SPF is a tool that email hosts (ie: Google, Microsoft, etc) use to detect email phishing attempts. Spammers and phishers will often forge an email message’s “from” address, and SPF provides a way an email host can verify that the server sending an email is actually authorized to send on behalf of that address.
How does it work?
With SPF, your email account provider (ie: Google) publishes a list of computers that are authorized to send mail from that provider’s internet domain. When a recipient’s mail host receives a message claiming to be from your provider, it asks your mail provider for that list and checks to see if the computer that delivered the message is listed on it. If so, then the recipient’s mail host knows that the message actually came from your provider (and by extension, you).
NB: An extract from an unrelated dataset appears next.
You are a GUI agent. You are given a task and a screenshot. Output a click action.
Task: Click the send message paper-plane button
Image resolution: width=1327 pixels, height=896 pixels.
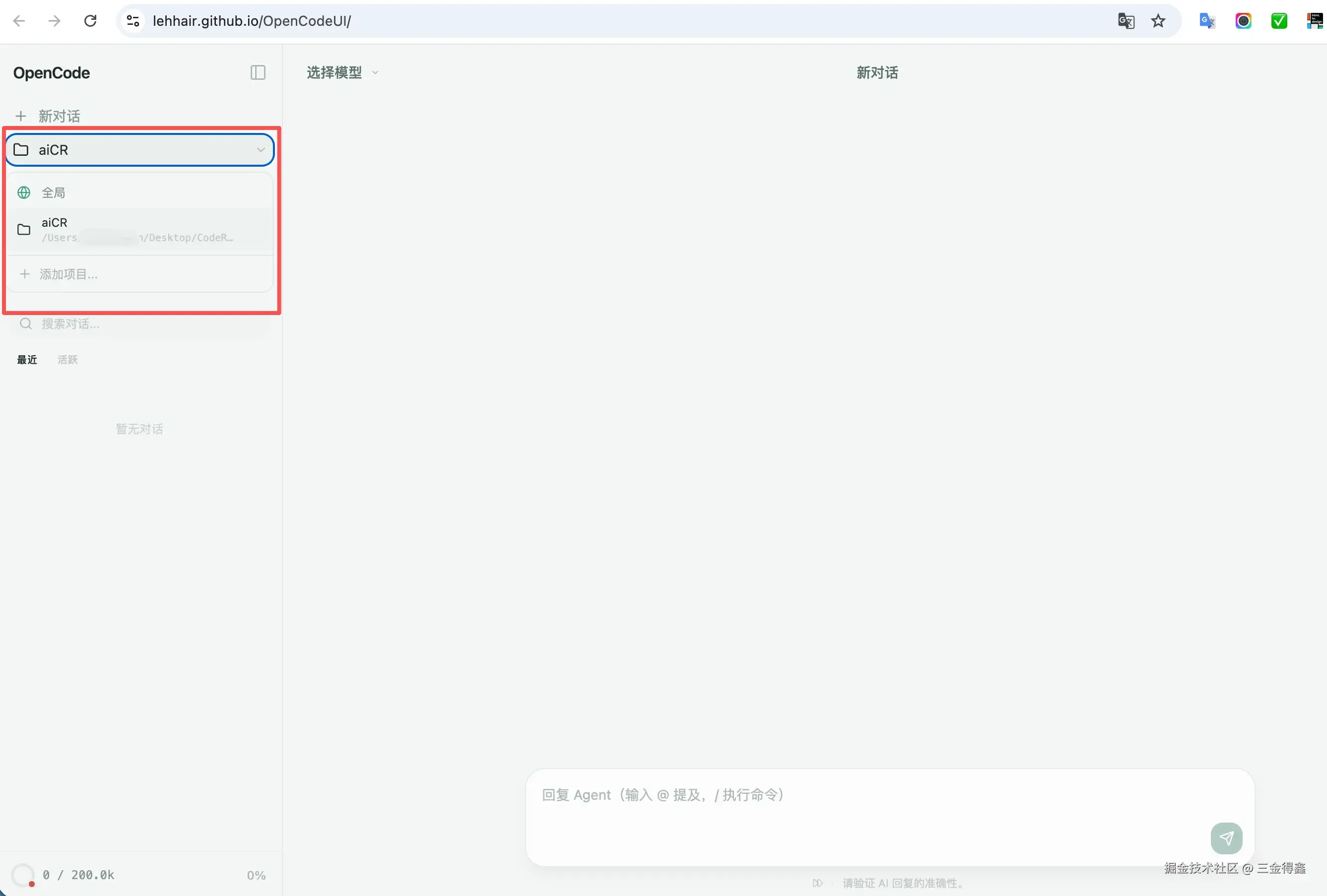[x=1225, y=837]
If not, then it knows that the message may be a fake and should be handled according to your email provider’s policy (which could be to reject, quarantine, or flag the message as spam).
How do people use it?
Generally, whether you use SPF or not is up to your email provider, but if you’re someone who needs to send email to a lot of people via a Customer Relationship Management (CRM) tool like MailChimp, you might be interested in using SPF (most CRM tools support SPF, but don’t turn it on by default). By using SPF, you help ensure that your email messages don’t get flagged as spam by your recipients’ email providers. To set it up, you will need to refer to your CRM service provider’s documentation on the subject but you can also contact Technology Help with any questions you have about SPF.